PASSAGE
— Begin —

For several years now, the subject of pride parades and proximity of kink around the physical event has garnered controversy, to put it diplomatically. People tend to lose their proverbial shit about the subject.
Every summer, the same template is generally repeated: a photo shows a young child near members of the LGBT community in BDSM apparel. The ensuing debate takes on mainly two sides. One that is concerned with the purported hedonism of the rally and this group’s expressed need for — at the very least — taking the spectacle down a few decent notches and making the event a little family friendly.
The other side rarely gives a defense of the subculture — and I have a spicy theory as to why that is (for later) — but they will instead passionately insist — without definitive psychological proof — that if you don't give your enthusiastic approval to seeing children and people with dog leashes on in the same vicinity, you are somehow a “repressed” Pecksniffian moralist. In some highly amusing examples, I have seen former colleagues and vague acquaintances insist that you most likely hate gay people if you have even the most mild criticism of overt displays of public sexuality at a pride rally. Another wobbly rebuttal from this camp is that people don’t mind if straight people do the same, therefore this is undeniable you-hate-the-sexual-minorities data. This is not particularly true and I’ll get to that in a minute.

— End —

BRIEF
Transcribe the pride-parade passage verbatim, everything from "For several years" down to "little family friendly.".

STORED DATA

— Begin —

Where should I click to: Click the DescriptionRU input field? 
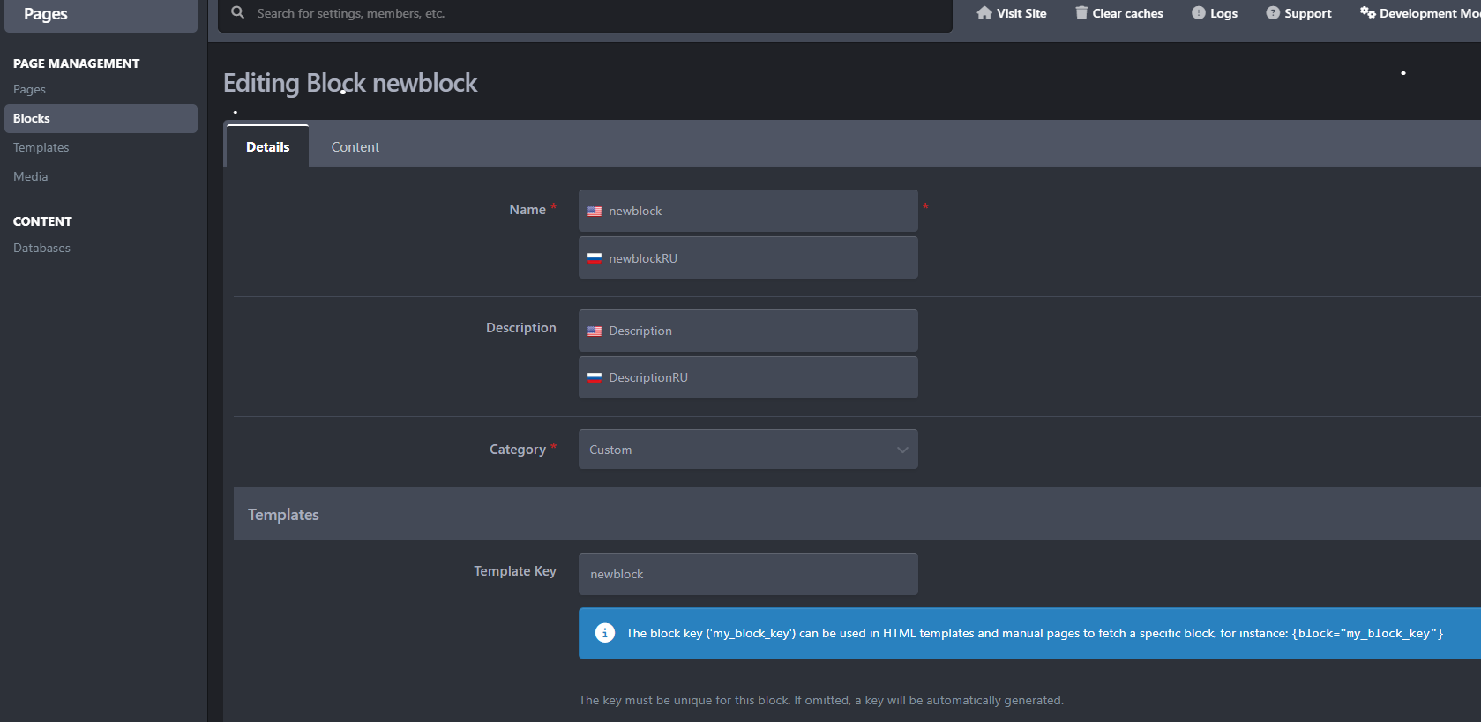point(759,377)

— End —

FINAL RESULT
For several years now, the subject of pride parades and proximity of kink around the physical event has garnered controversy, to put it diplomatically. People tend to lose their proverbial shit about the subject.
Every summer, the same template is generally repeated: a photo shows a young child near members of the LGBT community in BDSM apparel. The ensuing debate takes on mainly two sides. One that is concerned with the purported hedonism of the rally and this group’s expressed need for — at the very least — taking the spectacle down a few decent notches and making the event a little family friendly.